There is an ongoing debate regarding the guidelines’ position from the choice of stent type in the setting of PCI in view of recent literature showing better outcomes and even better risk profile with DES (especially newer generation ones) compared to BMS. Though DES have demonstrated lower restenosis rates and target vessel revascularization in comparison to BMS [50, 51], stent thrombosis and its substantial mortality risk in patients receiving a DES are still a concern [5255]. Reduced mortality rates with DES use in primary PCI have been documented in state registries such as the Massachussets registry [56] but were limited by the stent selection and the differential in clopidogrel duration. Recent meta-analyses have concluded that in patients with STEMI, especially as the transition has been made from first to second and now third generation DES, this movement has been associated with a substantial decrease in the risk of target vessel revascularization without compromising safety. Depending on stent type, the added advantage of substantial reduction in the risk of stent thrombosis was noted when compared to BMS.

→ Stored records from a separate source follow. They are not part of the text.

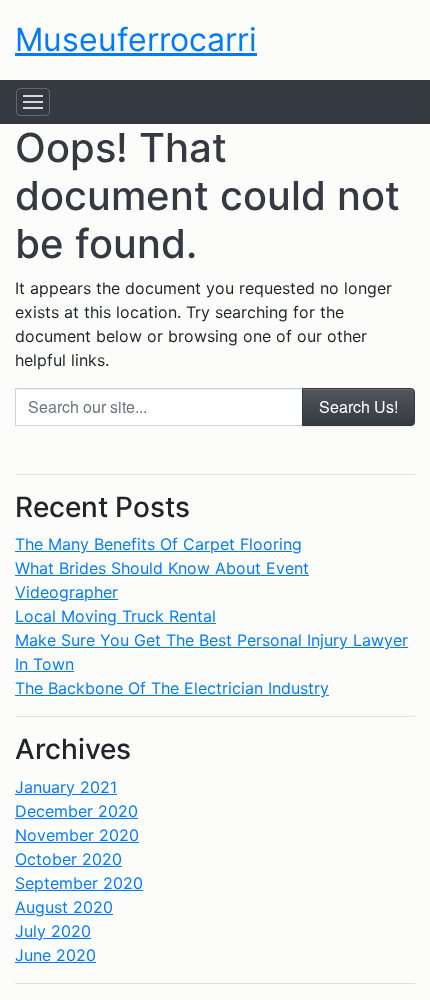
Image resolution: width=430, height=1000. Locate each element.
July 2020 (53, 931)
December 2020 (76, 811)
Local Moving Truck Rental (115, 616)
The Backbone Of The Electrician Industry (172, 688)
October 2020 (68, 859)
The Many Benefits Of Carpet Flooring (158, 544)
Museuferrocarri (136, 39)
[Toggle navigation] (33, 102)
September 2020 (79, 883)
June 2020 (55, 955)
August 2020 (64, 907)
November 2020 (77, 835)
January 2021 (66, 787)
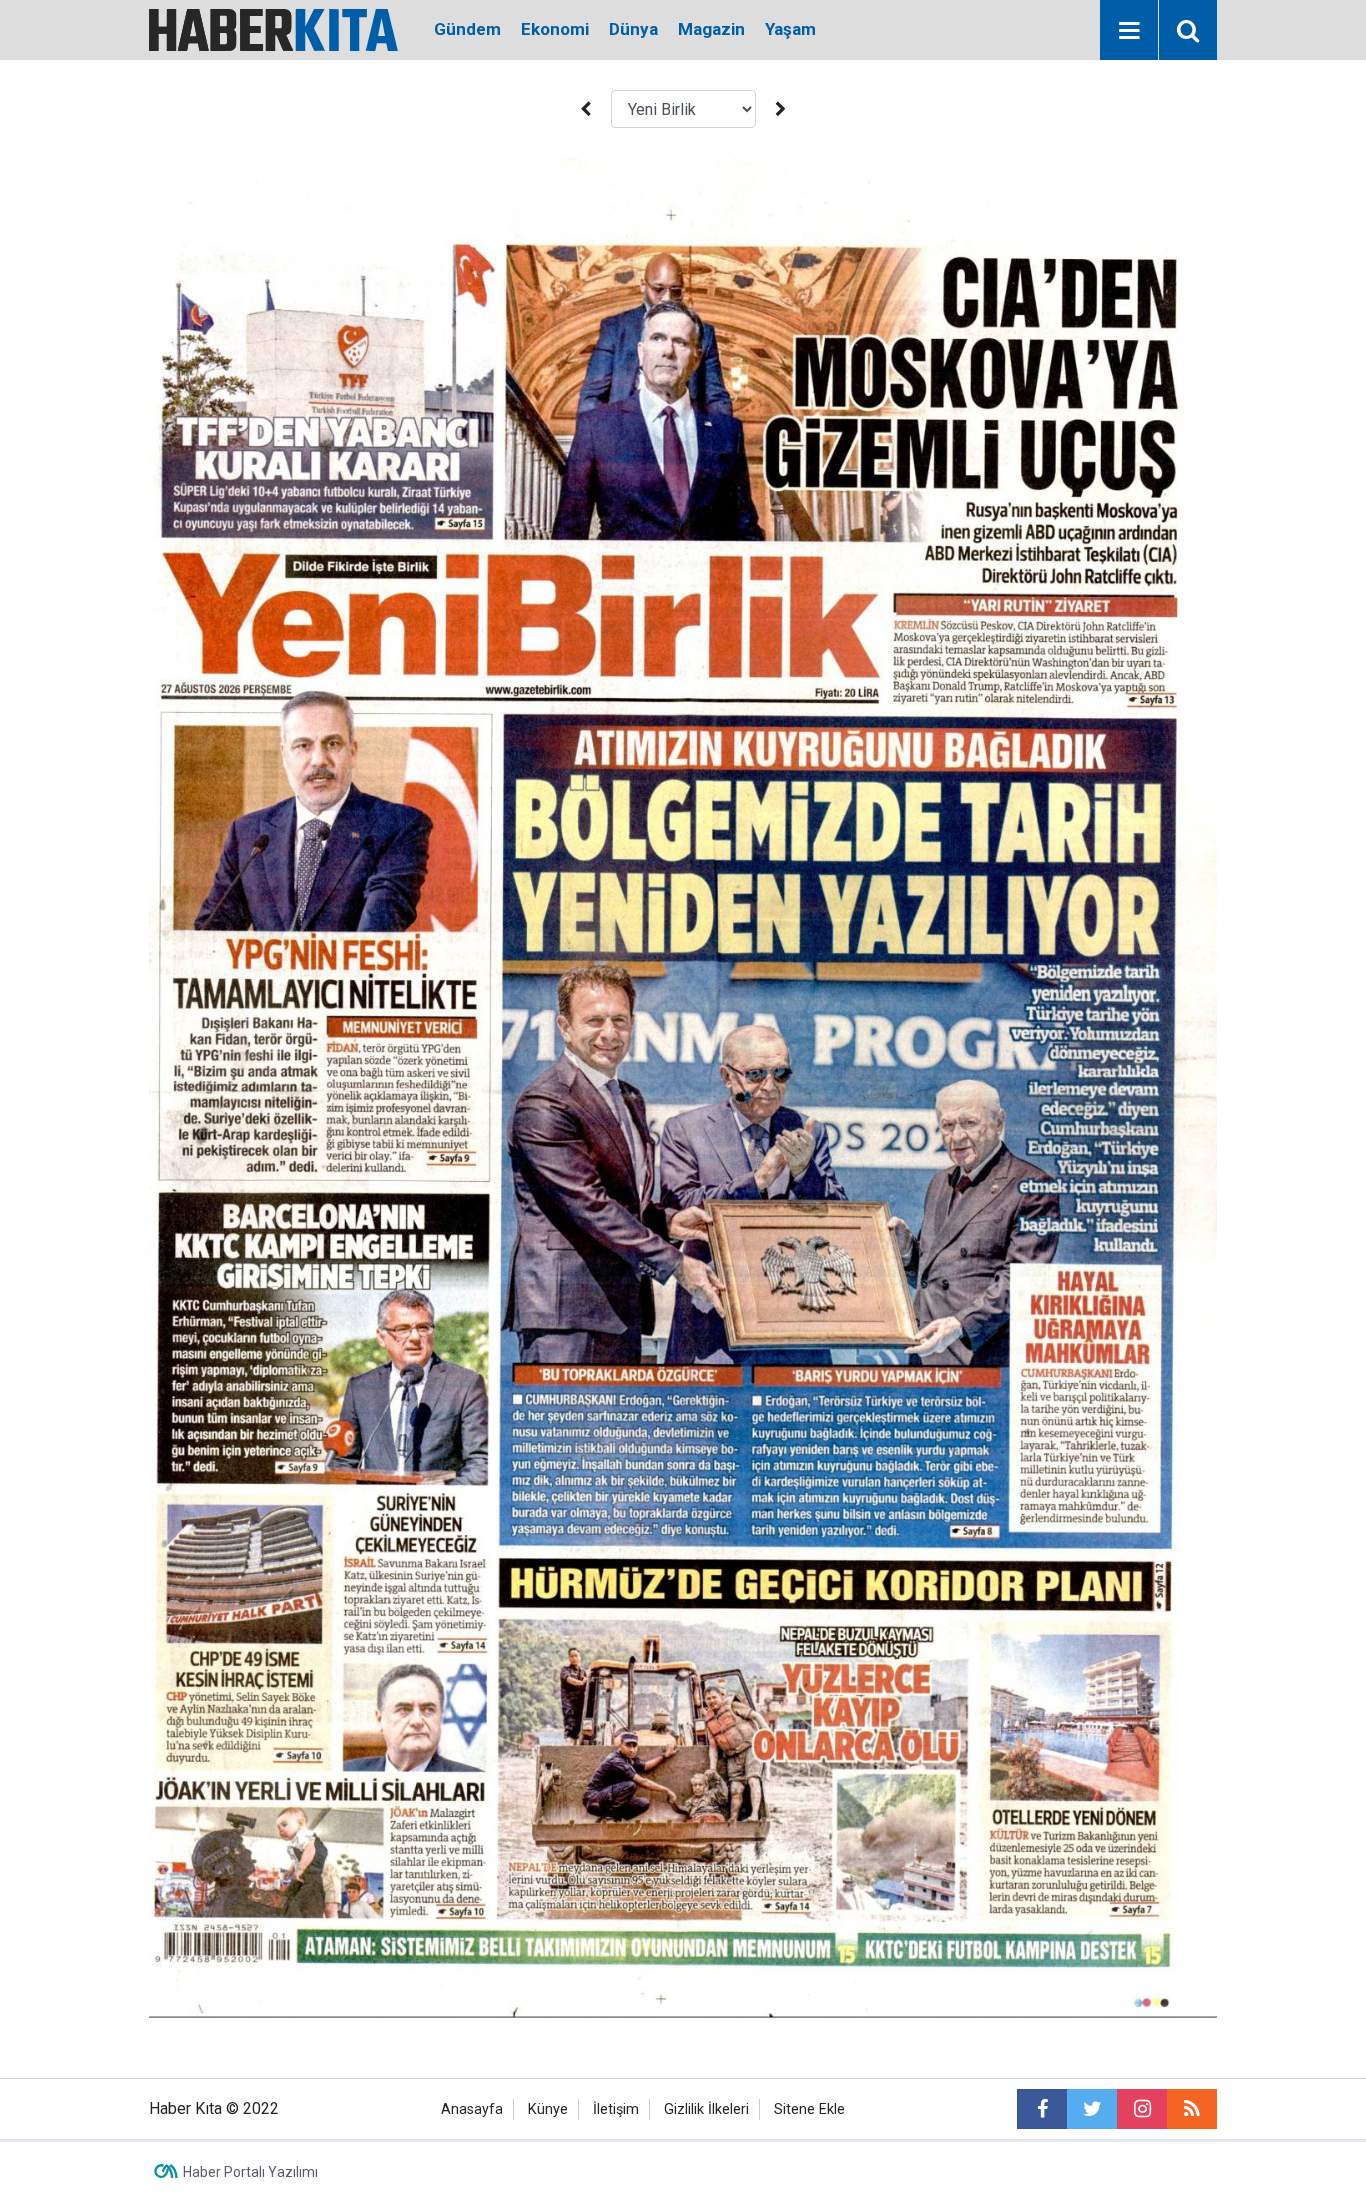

The other facet of the controversy surrounding stent choice is the compliance with DAPT and its duration. In this instance as well, recent literature favors a new outlook on this aspect of PCI. In the PARIS registry-based prospective observational study [57], Mehran et al. found no statistically significant difference in the rate of adverse events in patients who had discontinued DAPT after 6 months from PCI. Though early risk for events due to disruption was substantial, it was irrespective of stent type. The OPTIMIZE trial [58] reported that in patients with stable coronary artery disease or low-risk ACS treated with zotarolimus-eluting stents, 3 months of DAPT was noninferior to 12 months for adverse events, without significantly increasing the risk of stent thrombosis. In similar fashion, the pivotal RESOLUTE US trial [59] indicated low stent thrombosis rates for patients who interrupted or discontinued DAPT any time after first 30 days. Finally, the results of the DAPT trial [60•] indicate that prolonged duration of DAPT up to 30 months following index PCI with a DES results in lower stent thrombosis and recurrent MIs compared with a 12-month duration of DAPT, although bleeding and all-cause mortality were higher with prolonged therapy. The BMS subset shows a less impressive treatment effect, although the p value for interaction between DES versus BMS was not significant. Both stent thrombosis and spontaneous MIs were reduced in DES patients, but not in BMS patients.

Conclusion

BMS played a very important role after POBA to allow for sustainable results after PCI. DES subsequently capitalized on even further improvements in TVR and TLR, however, adding the risk of late and very late stent thrombosis given its slower rate of endothelialization. Third-generation DES have significantly improved upon the risk of stent thrombosis by varying the polymer and elution time of the drug; however, the risk of stent thrombosis remains insignificantly higher than that of BMS. With bioabsorbable stents demonstrating noninferiority and nondrug coated, nano polymer-based BMS showing signs of potential superiority, the debate between BMS and DES is far from over. Duration and compliance of DAPT will remain a very important factor in choosing stent type during PCI; however, understanding the evidence-based application of this choice may be of even more interesting in today’s age of third-generation DES.